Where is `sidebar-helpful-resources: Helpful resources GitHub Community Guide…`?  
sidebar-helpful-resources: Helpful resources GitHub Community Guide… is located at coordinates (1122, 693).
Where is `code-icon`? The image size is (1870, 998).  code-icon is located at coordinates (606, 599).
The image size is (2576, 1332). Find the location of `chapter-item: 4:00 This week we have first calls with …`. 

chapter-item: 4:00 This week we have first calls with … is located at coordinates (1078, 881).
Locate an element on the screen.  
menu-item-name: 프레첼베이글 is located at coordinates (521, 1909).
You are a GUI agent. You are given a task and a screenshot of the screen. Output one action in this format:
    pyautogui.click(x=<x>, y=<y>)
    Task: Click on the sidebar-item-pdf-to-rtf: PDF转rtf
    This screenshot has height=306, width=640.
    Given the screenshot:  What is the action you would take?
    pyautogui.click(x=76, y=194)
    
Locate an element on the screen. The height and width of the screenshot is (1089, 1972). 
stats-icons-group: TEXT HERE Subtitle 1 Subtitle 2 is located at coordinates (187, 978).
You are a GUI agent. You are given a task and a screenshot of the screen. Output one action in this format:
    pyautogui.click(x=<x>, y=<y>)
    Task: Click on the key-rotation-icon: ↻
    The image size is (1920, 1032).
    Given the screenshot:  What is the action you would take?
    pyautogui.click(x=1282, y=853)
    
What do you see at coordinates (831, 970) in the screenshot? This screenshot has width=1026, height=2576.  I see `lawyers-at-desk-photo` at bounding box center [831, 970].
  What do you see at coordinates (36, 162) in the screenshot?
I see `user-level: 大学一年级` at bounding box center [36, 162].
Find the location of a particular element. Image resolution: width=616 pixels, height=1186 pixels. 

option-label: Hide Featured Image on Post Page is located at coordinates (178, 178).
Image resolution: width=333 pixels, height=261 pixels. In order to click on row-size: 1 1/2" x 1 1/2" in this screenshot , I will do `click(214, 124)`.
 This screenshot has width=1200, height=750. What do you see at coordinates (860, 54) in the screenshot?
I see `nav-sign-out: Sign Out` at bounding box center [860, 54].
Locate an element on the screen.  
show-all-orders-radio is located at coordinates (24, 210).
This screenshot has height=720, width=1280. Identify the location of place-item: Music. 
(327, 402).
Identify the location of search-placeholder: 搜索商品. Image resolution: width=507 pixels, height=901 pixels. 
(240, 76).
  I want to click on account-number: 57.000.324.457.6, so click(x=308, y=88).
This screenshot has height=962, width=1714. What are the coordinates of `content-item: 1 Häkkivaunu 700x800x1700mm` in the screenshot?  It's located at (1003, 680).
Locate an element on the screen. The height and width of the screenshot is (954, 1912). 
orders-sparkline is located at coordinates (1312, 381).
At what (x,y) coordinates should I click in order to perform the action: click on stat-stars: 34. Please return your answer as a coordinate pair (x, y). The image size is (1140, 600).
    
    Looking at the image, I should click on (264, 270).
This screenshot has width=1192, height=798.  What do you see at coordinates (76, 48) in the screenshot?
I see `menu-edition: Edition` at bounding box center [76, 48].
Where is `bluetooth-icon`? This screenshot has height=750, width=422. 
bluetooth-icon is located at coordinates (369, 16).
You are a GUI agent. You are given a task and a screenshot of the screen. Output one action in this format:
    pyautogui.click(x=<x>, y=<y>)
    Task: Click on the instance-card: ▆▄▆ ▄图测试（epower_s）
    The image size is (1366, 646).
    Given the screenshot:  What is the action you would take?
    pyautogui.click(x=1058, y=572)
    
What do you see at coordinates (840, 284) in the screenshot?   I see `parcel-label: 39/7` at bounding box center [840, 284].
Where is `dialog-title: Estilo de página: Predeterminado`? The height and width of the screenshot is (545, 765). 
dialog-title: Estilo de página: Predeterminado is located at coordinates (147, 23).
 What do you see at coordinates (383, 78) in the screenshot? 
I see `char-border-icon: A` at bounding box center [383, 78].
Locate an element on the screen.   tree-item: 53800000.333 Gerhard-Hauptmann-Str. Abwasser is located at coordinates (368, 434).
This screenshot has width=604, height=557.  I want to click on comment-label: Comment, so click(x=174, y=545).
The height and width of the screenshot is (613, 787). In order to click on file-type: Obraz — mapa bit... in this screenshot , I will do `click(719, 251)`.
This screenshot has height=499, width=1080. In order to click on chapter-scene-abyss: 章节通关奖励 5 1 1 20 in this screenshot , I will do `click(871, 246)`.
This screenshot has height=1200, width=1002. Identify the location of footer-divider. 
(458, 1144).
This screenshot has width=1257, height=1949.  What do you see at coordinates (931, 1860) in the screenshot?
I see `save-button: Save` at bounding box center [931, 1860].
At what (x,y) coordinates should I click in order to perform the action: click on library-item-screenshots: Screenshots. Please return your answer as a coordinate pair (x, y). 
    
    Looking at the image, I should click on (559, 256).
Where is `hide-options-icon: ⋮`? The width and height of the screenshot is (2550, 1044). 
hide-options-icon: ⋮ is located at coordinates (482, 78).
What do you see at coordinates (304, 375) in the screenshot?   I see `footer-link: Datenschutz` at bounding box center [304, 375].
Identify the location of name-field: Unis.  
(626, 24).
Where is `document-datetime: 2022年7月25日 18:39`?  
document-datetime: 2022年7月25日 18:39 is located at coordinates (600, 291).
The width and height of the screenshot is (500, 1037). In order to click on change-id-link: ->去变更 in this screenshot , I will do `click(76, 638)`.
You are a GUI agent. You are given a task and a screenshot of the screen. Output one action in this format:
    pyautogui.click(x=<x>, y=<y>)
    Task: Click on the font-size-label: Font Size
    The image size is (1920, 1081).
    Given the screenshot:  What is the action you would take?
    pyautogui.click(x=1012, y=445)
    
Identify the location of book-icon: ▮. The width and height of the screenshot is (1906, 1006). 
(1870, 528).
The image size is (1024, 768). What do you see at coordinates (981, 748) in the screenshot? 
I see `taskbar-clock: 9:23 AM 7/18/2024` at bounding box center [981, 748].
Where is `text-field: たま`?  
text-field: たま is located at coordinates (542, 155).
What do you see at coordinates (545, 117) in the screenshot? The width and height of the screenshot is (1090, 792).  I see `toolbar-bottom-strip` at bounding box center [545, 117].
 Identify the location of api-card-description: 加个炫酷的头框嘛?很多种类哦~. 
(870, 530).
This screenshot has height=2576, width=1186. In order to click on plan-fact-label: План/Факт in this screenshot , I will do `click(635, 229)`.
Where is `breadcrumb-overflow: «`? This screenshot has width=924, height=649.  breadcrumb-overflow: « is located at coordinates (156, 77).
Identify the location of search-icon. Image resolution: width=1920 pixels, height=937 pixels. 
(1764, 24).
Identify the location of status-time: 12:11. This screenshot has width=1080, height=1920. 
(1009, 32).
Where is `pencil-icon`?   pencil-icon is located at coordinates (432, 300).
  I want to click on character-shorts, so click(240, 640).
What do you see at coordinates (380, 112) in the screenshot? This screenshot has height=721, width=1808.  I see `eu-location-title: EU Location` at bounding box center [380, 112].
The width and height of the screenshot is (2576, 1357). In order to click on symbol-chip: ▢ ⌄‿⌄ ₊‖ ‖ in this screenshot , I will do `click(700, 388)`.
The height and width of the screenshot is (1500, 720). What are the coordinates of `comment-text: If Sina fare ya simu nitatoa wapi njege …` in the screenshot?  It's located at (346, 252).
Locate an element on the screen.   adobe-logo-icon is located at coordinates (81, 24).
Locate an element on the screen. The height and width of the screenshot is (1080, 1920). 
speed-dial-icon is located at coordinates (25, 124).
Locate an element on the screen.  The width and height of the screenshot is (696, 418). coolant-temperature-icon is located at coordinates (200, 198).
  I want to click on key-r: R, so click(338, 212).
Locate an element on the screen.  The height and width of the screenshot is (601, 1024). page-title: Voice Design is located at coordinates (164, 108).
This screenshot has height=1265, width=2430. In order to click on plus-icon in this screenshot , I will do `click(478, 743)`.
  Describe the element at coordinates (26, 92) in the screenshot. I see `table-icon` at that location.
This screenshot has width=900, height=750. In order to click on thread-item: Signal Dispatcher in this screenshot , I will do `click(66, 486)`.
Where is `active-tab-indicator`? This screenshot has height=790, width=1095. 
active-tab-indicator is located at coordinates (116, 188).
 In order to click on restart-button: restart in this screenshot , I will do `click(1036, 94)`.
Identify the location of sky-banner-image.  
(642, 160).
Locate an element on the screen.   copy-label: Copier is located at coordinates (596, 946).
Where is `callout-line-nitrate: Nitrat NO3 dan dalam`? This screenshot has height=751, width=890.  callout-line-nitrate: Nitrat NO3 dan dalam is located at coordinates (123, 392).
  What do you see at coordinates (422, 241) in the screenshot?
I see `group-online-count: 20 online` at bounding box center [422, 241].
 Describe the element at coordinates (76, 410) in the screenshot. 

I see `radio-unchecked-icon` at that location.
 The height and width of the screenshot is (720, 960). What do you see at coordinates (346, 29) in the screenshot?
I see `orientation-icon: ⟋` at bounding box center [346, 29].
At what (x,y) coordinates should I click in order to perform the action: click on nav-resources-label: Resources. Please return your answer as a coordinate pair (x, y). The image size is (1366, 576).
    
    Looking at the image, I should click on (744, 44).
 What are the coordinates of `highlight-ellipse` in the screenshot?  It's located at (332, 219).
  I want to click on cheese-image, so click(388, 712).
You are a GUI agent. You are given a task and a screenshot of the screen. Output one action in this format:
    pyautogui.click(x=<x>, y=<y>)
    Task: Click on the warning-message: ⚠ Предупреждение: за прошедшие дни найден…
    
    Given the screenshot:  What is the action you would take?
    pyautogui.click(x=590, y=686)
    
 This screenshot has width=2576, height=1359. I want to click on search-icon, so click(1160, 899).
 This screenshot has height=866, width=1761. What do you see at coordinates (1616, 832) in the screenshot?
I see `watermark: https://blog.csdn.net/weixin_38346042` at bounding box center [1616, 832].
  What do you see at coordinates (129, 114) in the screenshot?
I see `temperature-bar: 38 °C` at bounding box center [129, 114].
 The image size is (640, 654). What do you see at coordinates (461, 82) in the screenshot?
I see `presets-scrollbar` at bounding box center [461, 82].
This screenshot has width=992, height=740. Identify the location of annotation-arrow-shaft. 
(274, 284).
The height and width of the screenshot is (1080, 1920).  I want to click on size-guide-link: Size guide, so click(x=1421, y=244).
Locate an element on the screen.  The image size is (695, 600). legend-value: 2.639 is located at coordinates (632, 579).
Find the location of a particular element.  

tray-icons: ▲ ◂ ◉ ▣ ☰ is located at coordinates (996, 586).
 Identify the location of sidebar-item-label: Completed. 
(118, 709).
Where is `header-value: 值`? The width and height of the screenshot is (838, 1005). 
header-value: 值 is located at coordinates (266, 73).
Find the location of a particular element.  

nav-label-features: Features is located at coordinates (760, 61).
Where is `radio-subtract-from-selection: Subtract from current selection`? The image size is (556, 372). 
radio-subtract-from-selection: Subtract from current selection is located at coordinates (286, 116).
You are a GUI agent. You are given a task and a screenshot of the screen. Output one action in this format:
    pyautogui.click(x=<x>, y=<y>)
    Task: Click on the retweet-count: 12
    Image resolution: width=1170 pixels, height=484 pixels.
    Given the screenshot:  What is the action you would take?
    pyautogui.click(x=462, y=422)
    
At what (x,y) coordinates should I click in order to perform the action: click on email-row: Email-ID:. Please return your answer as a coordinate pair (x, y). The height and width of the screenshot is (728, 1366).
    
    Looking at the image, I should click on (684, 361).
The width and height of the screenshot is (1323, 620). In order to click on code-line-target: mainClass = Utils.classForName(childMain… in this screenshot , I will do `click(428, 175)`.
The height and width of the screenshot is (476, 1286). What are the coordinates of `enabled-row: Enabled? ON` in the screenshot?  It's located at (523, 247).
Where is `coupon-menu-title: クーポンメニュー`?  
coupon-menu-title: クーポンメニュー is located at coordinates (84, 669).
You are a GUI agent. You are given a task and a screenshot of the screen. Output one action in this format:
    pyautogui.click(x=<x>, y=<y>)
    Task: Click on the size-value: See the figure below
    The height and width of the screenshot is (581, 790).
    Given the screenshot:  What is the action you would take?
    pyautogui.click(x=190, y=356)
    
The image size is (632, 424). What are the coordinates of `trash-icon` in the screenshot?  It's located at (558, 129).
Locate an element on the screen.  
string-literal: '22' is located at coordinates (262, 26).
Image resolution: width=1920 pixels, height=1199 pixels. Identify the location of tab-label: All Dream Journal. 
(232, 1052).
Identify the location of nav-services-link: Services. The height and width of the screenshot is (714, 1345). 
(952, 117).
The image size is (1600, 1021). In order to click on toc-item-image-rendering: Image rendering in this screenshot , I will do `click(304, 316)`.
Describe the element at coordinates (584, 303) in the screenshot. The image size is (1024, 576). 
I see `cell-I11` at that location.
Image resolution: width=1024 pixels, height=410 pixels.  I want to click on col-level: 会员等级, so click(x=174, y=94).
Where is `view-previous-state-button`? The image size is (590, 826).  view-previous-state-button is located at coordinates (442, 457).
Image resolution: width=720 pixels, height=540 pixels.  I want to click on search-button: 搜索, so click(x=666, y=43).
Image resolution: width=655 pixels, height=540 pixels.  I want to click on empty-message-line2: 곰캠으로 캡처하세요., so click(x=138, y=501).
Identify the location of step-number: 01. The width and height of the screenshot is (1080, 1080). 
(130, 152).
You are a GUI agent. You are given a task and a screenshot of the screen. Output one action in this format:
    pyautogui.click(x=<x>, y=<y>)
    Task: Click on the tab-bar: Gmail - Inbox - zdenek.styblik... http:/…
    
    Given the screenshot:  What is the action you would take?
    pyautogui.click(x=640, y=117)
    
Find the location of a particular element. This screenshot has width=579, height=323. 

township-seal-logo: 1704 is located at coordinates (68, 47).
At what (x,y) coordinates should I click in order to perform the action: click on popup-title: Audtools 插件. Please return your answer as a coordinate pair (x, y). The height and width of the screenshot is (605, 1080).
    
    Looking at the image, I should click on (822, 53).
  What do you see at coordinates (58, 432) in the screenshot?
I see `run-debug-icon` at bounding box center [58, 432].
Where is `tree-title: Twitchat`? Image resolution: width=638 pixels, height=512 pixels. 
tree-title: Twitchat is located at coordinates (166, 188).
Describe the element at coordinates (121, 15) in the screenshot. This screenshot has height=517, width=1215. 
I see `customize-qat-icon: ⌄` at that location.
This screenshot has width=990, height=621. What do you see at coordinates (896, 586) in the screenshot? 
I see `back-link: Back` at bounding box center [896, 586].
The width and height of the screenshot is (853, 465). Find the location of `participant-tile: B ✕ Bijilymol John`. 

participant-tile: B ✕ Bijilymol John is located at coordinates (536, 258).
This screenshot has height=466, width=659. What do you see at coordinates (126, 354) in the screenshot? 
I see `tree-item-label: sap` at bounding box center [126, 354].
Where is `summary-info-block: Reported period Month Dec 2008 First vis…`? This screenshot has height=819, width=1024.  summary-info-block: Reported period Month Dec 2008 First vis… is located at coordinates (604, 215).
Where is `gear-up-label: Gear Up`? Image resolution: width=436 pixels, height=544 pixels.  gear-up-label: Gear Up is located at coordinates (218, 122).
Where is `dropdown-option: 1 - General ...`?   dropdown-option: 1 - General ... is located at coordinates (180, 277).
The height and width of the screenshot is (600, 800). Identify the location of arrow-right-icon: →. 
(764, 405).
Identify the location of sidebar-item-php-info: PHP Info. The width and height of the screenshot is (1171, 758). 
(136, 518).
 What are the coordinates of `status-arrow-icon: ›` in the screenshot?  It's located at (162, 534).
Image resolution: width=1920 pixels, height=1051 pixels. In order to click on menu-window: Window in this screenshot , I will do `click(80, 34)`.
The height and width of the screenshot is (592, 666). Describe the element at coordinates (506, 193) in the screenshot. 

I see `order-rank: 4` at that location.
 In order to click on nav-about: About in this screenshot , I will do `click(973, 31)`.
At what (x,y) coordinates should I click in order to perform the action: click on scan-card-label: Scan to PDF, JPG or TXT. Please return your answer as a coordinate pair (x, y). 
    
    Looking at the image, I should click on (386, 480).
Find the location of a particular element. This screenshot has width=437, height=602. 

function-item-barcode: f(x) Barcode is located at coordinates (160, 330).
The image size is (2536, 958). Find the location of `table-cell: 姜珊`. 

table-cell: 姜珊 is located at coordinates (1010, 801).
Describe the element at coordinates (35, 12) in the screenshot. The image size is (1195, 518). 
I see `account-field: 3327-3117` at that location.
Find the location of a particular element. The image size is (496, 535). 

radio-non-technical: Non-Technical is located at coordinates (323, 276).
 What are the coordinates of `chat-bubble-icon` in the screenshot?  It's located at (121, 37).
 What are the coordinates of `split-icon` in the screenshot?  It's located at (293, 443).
· · · ·
## WHAT IS NEEDED
Pull out each line of the listing above that contains the string "Bijilymol", treating uppercase and lowercase as different.

## FINAL ANSWER
The width and height of the screenshot is (853, 465). Find the location of `participant-tile: B ✕ Bijilymol John`. 
participant-tile: B ✕ Bijilymol John is located at coordinates (536, 258).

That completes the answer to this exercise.